● TEXTE DU DOCUMENT:
Le 3 novembre 1814, le Congrès s’ouvrit par une simple et modeste conférence, qui fut loin de satisfaire la curiosité du public (le bruit s’était répandu dans le public que les séances des plénipotentiaires du Congrès auraient lieu au château impérial, dans la grande salle de la Redoute, et que les galeries qui entourent cette salle seraient ouvertes aux curieux).
Les plénipotentiaires des différents États et pays me prièrent de me charger de la haute direction des débats. J’acceptai cette tâche, persuadé que les questions à résoudre par le Congrès ne pouvaient être tranchées qu’à la condition de procéder avec une régularité , avec un ordre parfaits , d’écarter rigoureusement tous les détails inutiles, et de bien se pénétrer de tout ce qu’exigeaient les circonstances. Je proposai un programme qui devait comprendre :
Les délibérations entre les membres de la quadruple alliance et les représentants français réunis sous la dénomination de Comité des cinq puissances;
La réunion plus complète des plénipotentiaires de ces cinq puissances et de ceux d’Espagne, de Portugal et de Suède sous la dénomination d’Assemblée des huit Cours, et leurs rapports avec les représentants des autres États;
La formation d’une commission spécialement chargée de régler la situation de l’Allemagne, commission qui serait composée de plénipotentiaires des États allemands.
Ce programme fut adopté ; grâce à lui, la lourde tâche qui s’imposait à l’Assemblée put être menée à bonne fin.

● CONSIGNE 1: Énumérez les volets du programme proposé aux plénipotentiaires dans le récit du Congrès.
● CONSIGNE 2: Reprenez le récit du Congrès après sa dernière phrase et poursuivez-le.

● DONNÉES ENREGISTRÉES:
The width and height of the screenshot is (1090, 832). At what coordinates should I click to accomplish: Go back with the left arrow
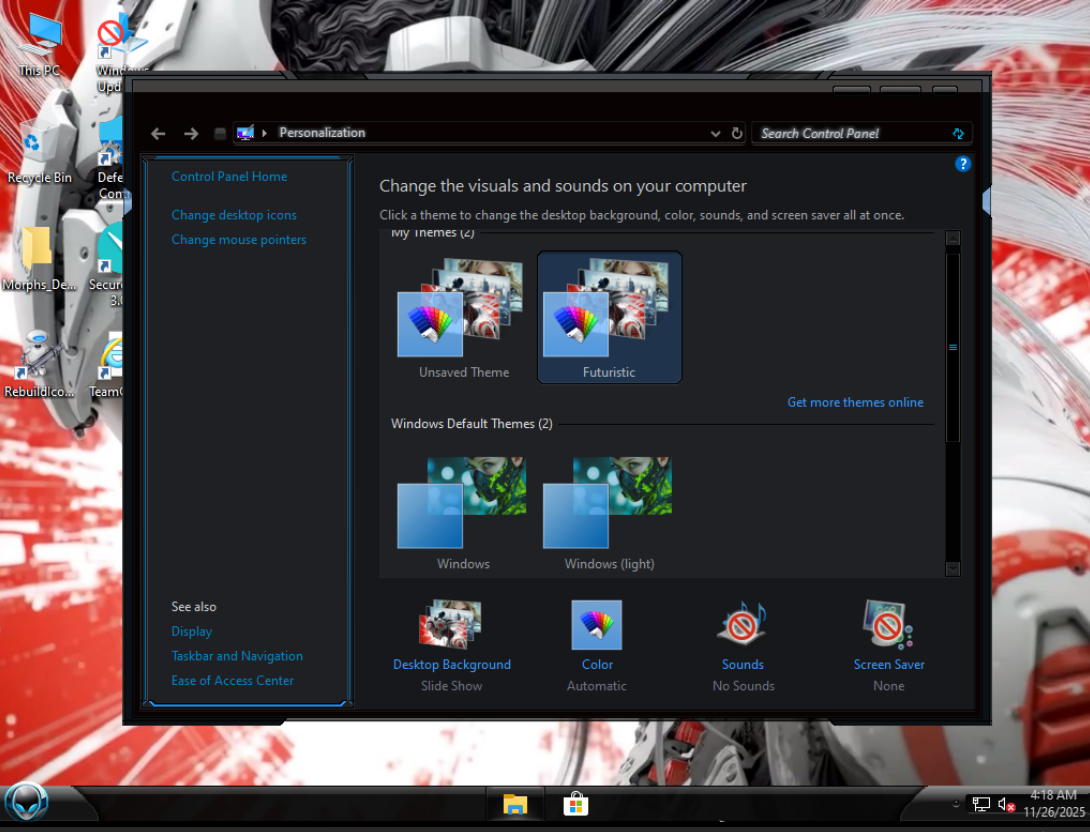[158, 133]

● RÉSULTAT 1:
- Les délibérations entre les membres de la quadruple alliance et les représentants français, réunis sous la dénomination de Comité des cinq puissances
- La réunion plus complète des plénipotentiaires de ces cinq puissances et de ceux d'Espagne, de Portugal et de Suède, sous la dénomination d'Assemblée des huit Cours, et leurs rapports avec les représentants des autres États
- La formation d'une commission composée de plénipotentiaires des États allemands, spécialement chargée de régler la situation de l'Allemagne

● RÉSULTAT 2:
L’histoire du Congrès est tout entière dans ses actes officiels et dans les changements matériels qu’il a décidés; je n’ai donc pas à la faire ici. Si son oeuvre a eu le sort de toutes les grandes choses de ce monde; si elle n’a pas échappé à la critique d’esprits prévenus et aux attaques d’esprits superficiels, il suffira peut-être, pour apprécier les travaux du Congrès à leur valeur réelle, de se dire qu’il a jeté les fondements d’une paix politique qui dure depuis trente-huit ans, et que ses principaux arrêts n’ont pas seulement défié les orages qui se sont élevés dans l’intervalle, mais qu’ils ont même pu survivre aux bouleversements de l’année 1848. (Le mot du maréchal prince de Ligne : « Le Congrès danse, mais ne marche pas », a fait le tour des journaux du temps. Pendant le Congrès, Vienne comptait dans ses murs un Grand nombre de princes avec une suite considérable et une foule de touristes. C’était un devoir pour la Cour impériale de procurer à ses hôtes les distractions et les plaisirs de la société; mais les fêtes n’avaient rien de commun avec les travaux du Congrès et ne les entravaient en rien : on en trouve la preuve matérielle dans la courte durée du Congrès, qui termina son oeuvre dans l’espace de cinq mois.)
Le 7 mars 1815, nous apprîmes que Napoléon était parti de l’île d’Elbe. Cette nouvelle contribua beaucoup à activer les discussions qui occupaient le Congrès, et surtout à hâter l’entente des Cours allemandes au sujet du pacte fédéral. Voici comment la chose se passa. Si je la raconte, c’est qu’il n’a guère fallu plus de temps pour décider la guerre qu’il ne m’en faut pour écrire cette page d’histoire.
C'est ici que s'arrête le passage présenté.